Ladonna's eyes flashed. "Lady Ylle never taught him Nuitari's magic. He is-or he was-a servitor. You've heard how that is-all the food and clothing and work you could want. Nothing more than that, though. She hardly permitted him any instruction at all, and only grudged him the little she did to keep him from turning to wild magic"-she smiled sourly-"or to dark magic. No, he has little formal training, something of the magic of the Wilder Elves, something of White magic, and everything else he's picked up along the way. But it is also true that Dalamar has been three years in his exile, and you know this as well as I do: If that doesn't kill one of his kind, it makes him strong and canny beyond his years." She tilted her head to smile at him, that smile slow as a drawl. "He is that, strong and canny. And he is-or could be-our man."
Wind sighed through the forest. An owl cried in one of the towers on the warding wall.
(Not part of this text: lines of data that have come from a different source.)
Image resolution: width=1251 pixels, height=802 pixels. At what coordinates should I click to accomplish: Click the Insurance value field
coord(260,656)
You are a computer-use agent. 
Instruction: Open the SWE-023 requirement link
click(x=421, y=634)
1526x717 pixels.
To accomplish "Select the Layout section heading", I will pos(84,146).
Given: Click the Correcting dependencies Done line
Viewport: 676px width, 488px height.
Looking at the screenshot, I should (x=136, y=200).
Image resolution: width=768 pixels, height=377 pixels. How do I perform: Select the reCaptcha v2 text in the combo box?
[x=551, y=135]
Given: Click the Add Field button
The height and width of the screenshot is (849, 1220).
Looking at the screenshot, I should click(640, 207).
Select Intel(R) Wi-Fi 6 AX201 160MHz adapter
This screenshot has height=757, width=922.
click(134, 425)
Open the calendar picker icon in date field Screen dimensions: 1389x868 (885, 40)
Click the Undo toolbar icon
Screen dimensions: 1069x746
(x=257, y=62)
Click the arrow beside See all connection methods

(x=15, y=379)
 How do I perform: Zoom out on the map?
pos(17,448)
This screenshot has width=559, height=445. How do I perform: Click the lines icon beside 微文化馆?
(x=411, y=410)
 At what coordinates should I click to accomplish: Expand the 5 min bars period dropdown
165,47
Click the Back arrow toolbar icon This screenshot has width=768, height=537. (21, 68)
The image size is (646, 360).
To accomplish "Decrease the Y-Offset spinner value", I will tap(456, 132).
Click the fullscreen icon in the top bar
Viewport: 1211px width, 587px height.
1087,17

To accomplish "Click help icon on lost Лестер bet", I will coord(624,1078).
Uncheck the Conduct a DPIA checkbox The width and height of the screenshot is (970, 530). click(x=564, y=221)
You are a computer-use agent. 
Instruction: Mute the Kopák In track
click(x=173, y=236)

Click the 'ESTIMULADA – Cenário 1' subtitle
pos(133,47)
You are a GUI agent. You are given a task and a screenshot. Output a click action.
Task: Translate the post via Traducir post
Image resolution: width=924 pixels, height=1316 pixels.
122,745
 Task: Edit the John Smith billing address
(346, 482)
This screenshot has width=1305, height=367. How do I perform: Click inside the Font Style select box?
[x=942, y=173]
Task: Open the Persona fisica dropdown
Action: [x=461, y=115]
Far away in Palanthas, ghosts groaned in Shoikan Grove, doubtless music to the ears of the renegade mage who would make ghosts of the plans of gods and men.
"And what must be done with your dark elf?" Par-Salian asked.
Ladonna shrugged. That careless gesture didn't hide the gleam in her eyes, her sudden satisfaction. "He must take his Tests. It is only when he comes out of those alive that I'll know if he's the one. If he fails… well, if he fails, we'll clean up the mess and find another, for something must be done about Palanthas."
On that matter, they agreed.
"Very well," said Par-Salian, "you may leave the matter to me. Where is he?"
"Still waiting in the reception area in the foretower."
Par-Salian shrugged. "As good a place as any, then."
She smiled and praised his sagacity, then she settled comfortably into a corner of the large chair near the window, listening to the night and the owls while the Master of the Tower returned to his reading. The discussion of her dark elf ended, she still had that dwarf to consider. If she could have him banished from the Tower, she would do that in the instant, but he'd done nothing to earn that, at least not yet. This trip to the Tower he'd come bearing gifts, magical artifacts he'd found in his travels.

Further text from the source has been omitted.